_Texte fourni_.

Une heure de plus dans le bouchon à cause des précipitations de neige? Combien ont imploré, au volant, leur patron de les laisser travailler de la maison, lors de la prochaine bordée? Au Québec, lentement, des entreprises adoptent une politique de télétravail.

«Nos employés surveillent la météo, raconte François Cliche, vice-président ressources humaines de Telus Communications. Quand ça s'annonce mauvais, ils partent le soir avec leur ordinateur portatif.»

Depuis 2005, Telus favorise le travail de la maison. «J'ai des enfants, je suis mère seule, mon amoureux vit à Québec et j'ai une équipe de travail dispersée de Rimouski à Montréal, raconte Marie-Josée LeBlanc, directrice marketing, marché PME, de Telus. Pouvoir travailler de la maison diminue le stress.»

Cette résidante de la banlieue sud de Montréal se permet de quatre à cinq jours de télétravail par mois. «Parfois, je travaille de Québec, dit Mme Leblanc. J'encourage aussi le télétravail dans mon équipe. Quelqu'un qui est malade, par exemple, récupère plus vite... et ne contamine pas tous ses collègues!»

Chez Telus, l'offre de travailler de la maison provient de l'employeur. «Vous ne pouvez pas imaginer l'impact qu'on a en entrevue quand on parle de notre politique! souligne François Cliche. C'est bon pour attirer les candidats et les retenir.

«Notre objectif est de toucher 70% des emplois en 2015, ajoute M. Cliche. Évidemment, en boutique, les employés doivent être présents. Autrement, notre politique touche tous les secteurs: ressources humaines, marketing, finance, communications...»

Des entreprises attirantes

Selon un sondage réalisé par Harris/Decima en 2010, 89% des employés croient qu'une entreprise qui offre des modalités de travail flexibles est plus attirante qu'une autre. Parallèlement, moins de 20% des entreprises ici ont mis en place une telle politique.

«Fonctionner en télétravail est une méthode qui s'acquiert, dit François Cliche. On offre énormément de formation et d'outils pour que les gestionnaires s'assurent de la collaboration des membres de leur équipe et pour qu'ils soutiennent psychologiquement ceux qui sont en permanence à la maison, par exemple. Il a fallu six ans pour implanter le programme, car ça prend un certain nombre de conditions. Physiquement, il faut modifier l'espace de bureau. Là, on a des espaces partagés plutôt qu'isolés.»

_Lignes extraites_.
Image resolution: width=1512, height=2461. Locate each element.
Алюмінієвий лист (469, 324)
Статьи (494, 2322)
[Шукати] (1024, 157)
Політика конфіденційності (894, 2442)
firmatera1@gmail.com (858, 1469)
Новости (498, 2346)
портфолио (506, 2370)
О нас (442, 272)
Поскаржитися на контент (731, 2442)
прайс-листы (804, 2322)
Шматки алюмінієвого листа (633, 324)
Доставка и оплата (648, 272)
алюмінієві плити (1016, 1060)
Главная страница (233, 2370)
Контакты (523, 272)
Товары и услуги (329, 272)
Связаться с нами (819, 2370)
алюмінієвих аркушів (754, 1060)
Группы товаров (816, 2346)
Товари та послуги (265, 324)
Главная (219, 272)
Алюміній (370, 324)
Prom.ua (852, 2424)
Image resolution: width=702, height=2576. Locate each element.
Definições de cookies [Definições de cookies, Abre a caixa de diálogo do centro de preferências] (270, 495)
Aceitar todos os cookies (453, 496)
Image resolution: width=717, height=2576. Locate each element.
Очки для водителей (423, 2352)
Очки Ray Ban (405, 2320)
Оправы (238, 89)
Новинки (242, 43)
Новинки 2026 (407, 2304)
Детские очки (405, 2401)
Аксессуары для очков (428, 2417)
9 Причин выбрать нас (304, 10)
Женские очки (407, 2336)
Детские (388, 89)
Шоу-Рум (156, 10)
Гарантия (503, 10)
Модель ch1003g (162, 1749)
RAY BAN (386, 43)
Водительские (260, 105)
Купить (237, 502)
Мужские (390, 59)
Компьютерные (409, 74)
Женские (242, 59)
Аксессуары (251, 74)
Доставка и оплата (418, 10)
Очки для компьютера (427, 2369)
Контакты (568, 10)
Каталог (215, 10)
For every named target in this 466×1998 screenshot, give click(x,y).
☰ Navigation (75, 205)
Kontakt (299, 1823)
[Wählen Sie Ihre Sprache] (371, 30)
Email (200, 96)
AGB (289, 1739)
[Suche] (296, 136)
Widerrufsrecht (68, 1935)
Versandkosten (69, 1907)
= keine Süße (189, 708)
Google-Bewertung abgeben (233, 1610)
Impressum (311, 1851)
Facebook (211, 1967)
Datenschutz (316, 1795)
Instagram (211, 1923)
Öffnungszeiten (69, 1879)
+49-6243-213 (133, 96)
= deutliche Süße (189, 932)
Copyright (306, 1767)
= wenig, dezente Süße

_Votre tâche_. Pourriez-vous reprendre l'article sur le télétravail au Québec et le poursuivre à partir de sa dernière phrase ?

_Réponse rédigée_.
Voilà un autre avantage pour l'entreprise de favoriser le télétravail, quand le secteur dans lequel on évolue le permet. Si l'employé peut aimer le télétravail pour des raisons de conciliation travail-famille, de temps gagné dans la circulation, d'argent économisé dans l'achat de lunchs, l'employeur peut y voir une économie en location d'espace de bureaux.

Une grande entreprise comme IBM dit pouvoir épargner 150 millions de dollars par an dans la réduction de ses espaces locatifs en favorisant le travail mobile. «Sur nos 400 000 employés, 40% sont formellement désignés comme étant mobiles, dit Bruce Dow, associé de IBM. Donc 160 000 d'entre eux n'ont pas de bureau assigné. À nos bureaux, nous n'avons plus des cubicules avec de hauts murs, mais des espaces collaboratifs.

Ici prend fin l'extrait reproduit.